Naturally there are some challenges to creating a realtime index of the social web. Chief among them is spam. Indeed, many observers think there’s a tsunami of spam heading for the social web – especially in the realtime conversations that often act as the platform for link sharing (ref: Danny Sullivan’s excellent blog here). Undoubtedly, there is tremendous value from following the stream of realtime conversation on services like Twitter (e.g. “Iran”). But I can also tweet something like “Obama is awesome <link to a porn movie>” and see the link to that porn movie showing up in search results for “Obama” on any search engine that only indexes tweets. At OneRiot, we’ve chosen to index the content behind the link – whether that link has been tweeted or dugg, or shared elsewhere. So our search results focus on the content that the social web is buzzing about, in addition to the conversation it is having. In the Obama example above, our crawler would go the page behind the link that was tweeted, then index and categorize the content. A search on OneRiot for “Obama” would not return that porn movie. Our index is realtime, but also reliable.
New ways to rank the realtime web – PulseRank
Now that you’ve got a realtime index of the web, how do you rank the pages within it? When you search, what results should be retrieved from the index and placed at the top of the search results page? In other words, what are the news, stories and videos with the most social relevance right now? Firstly, being a realtime search engine, OneRiot ranks its results at search-time. That’s key. Realtime search results need to be ordered based on social relevance right now, not sometime recently.

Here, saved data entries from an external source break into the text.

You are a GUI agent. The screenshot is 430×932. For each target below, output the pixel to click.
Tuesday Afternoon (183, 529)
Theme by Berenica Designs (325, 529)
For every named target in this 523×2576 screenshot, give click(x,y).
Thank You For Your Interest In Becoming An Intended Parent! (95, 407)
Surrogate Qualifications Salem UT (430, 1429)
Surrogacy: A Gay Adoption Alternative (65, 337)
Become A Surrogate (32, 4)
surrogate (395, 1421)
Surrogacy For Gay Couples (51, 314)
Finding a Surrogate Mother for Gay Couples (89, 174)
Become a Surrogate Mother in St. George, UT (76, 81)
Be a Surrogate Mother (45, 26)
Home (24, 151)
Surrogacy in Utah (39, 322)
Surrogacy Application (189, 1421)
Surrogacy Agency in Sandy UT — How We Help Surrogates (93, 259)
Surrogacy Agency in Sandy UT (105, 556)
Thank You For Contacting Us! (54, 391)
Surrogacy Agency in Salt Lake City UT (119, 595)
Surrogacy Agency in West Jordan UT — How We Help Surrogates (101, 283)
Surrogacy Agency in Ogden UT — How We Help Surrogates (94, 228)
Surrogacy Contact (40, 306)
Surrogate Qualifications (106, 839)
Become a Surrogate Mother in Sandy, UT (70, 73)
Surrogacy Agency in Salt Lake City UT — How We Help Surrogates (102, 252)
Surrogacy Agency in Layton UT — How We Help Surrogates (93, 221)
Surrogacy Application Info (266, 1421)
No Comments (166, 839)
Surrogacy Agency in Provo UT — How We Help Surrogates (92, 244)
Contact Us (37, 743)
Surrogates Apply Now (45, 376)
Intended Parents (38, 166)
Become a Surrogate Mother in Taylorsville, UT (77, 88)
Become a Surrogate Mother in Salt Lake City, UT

Secondly, we have invented a new ranking algorithm – PulseRank – to drive the realtime ordering of our search results. Think of PulseRank as PageRank for the realtime time web. If PageRank reflects historical dependability, then PulseRank reflects current social buzz. PulseRank is the ranking algorithm for the 40% of searches that traditional search engines struggle with.
Our PulseRank algorithm actually looks at dozens of factors that give “weight” to certain results in realtime. As a previous blog post noted in detail, these include:
Freshness: A story published 2 minutes ago is probably more interesting than one published 2 weeks ago, if the user is performing a browse search. But the ranking algorithm also accounts for the fact that the most recently published content is not necessarily the most relevant. The realtime stream – aka the firehose – can be noisy and filled with spam.
Domain Authority: Just because I’ve published a post on my own personal blog about Obama, should that be weighted more highly than a post from, say, the New York Times, on the same subject published at the same time? PulseRank considers factors like the number links being shared from a particular domain right now, and increases the weight for links from currently popular domains.
People Authority: PulseRank considers who shared the link on the social web. Known spammers tend to pummel their social graph with the same link many times a day. Links shared in this manner will get a lower weight in our system. More thoughtful social web users share links that tend to get retweeted and heavily dugg. Those links get a higher weight.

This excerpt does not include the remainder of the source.